Records supplied
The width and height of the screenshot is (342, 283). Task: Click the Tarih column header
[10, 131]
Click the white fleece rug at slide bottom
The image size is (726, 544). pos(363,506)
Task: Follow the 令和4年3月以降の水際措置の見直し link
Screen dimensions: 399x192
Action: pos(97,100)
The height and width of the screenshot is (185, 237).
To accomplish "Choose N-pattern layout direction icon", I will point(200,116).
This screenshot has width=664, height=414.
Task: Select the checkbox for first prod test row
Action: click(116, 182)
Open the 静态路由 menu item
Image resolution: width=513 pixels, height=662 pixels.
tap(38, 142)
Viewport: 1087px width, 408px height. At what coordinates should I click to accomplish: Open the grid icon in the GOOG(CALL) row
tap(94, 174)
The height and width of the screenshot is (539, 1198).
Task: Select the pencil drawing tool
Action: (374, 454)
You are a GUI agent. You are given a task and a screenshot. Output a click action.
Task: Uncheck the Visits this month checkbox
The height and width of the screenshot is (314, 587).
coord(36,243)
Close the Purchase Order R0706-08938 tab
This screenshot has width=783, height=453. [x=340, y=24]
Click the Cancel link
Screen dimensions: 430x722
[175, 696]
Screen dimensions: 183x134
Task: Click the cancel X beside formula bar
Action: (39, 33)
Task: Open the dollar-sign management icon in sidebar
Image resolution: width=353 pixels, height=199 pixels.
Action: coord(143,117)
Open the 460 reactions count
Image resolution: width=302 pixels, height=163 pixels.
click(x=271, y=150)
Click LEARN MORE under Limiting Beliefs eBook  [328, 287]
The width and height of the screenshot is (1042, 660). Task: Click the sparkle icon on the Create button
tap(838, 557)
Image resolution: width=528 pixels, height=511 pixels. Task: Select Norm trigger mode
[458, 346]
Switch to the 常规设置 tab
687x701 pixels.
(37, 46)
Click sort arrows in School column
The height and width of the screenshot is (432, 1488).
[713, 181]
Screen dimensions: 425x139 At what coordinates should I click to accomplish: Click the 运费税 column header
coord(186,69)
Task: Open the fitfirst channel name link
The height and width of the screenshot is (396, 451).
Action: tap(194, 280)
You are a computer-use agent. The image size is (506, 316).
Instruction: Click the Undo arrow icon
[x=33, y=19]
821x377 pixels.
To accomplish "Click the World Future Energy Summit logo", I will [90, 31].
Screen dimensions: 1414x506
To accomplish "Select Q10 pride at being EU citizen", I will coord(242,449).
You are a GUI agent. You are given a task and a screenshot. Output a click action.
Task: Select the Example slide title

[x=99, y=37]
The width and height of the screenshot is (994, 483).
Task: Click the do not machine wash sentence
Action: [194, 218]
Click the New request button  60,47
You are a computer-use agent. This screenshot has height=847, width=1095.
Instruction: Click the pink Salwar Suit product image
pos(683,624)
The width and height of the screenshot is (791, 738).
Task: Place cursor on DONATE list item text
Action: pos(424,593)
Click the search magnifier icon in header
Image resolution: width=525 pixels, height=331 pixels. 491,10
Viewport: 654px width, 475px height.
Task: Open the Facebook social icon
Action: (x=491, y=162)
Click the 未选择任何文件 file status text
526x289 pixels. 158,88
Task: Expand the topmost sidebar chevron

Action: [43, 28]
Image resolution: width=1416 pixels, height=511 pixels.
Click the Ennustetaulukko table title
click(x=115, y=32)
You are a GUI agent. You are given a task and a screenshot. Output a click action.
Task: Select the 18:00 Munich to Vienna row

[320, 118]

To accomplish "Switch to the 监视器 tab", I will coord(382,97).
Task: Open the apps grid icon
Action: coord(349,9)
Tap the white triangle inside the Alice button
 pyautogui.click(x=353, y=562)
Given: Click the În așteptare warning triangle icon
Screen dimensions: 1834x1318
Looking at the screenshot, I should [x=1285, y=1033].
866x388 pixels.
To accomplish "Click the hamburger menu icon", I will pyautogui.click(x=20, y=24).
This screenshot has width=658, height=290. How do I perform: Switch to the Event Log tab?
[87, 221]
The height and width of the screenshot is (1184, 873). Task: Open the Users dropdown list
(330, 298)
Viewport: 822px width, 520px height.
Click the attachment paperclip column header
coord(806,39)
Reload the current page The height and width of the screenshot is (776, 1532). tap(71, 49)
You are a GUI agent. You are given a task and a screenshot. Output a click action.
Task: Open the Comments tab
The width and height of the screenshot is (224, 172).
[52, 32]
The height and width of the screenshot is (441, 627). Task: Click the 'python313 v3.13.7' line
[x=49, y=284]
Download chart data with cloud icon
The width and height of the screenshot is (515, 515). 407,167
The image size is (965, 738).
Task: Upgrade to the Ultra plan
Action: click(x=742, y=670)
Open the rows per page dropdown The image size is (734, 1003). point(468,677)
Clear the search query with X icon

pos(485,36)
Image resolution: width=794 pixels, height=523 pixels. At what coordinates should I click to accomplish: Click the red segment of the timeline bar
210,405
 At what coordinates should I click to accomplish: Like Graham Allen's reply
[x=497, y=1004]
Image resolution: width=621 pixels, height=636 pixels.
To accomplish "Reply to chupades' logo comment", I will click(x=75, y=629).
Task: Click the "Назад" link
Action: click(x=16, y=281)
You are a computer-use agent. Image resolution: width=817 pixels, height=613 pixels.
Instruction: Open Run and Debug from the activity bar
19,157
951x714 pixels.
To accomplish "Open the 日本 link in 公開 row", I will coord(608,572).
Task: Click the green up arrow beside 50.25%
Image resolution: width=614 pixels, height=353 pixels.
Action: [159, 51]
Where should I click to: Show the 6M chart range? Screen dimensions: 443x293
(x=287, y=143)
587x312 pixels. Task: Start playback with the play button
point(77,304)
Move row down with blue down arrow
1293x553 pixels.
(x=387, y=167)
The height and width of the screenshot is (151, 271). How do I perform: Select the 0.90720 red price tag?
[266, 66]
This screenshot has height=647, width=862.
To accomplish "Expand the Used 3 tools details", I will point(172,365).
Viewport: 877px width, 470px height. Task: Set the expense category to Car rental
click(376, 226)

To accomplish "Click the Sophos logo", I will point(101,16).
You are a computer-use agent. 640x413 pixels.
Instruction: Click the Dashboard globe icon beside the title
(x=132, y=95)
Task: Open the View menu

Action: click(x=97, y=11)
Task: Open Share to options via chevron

What to work on
All lines in the preceding records that hold the word "computer" need to be copied.

Task solution
You are a computer-use agent. The image size is (506, 316).
You are a computer-use agent. This screenshot has height=847, width=1095.
You are a computer-use agent. Image resolution: width=817 pixels, height=613 pixels.
You are a computer-use agent. 640x413 pixels.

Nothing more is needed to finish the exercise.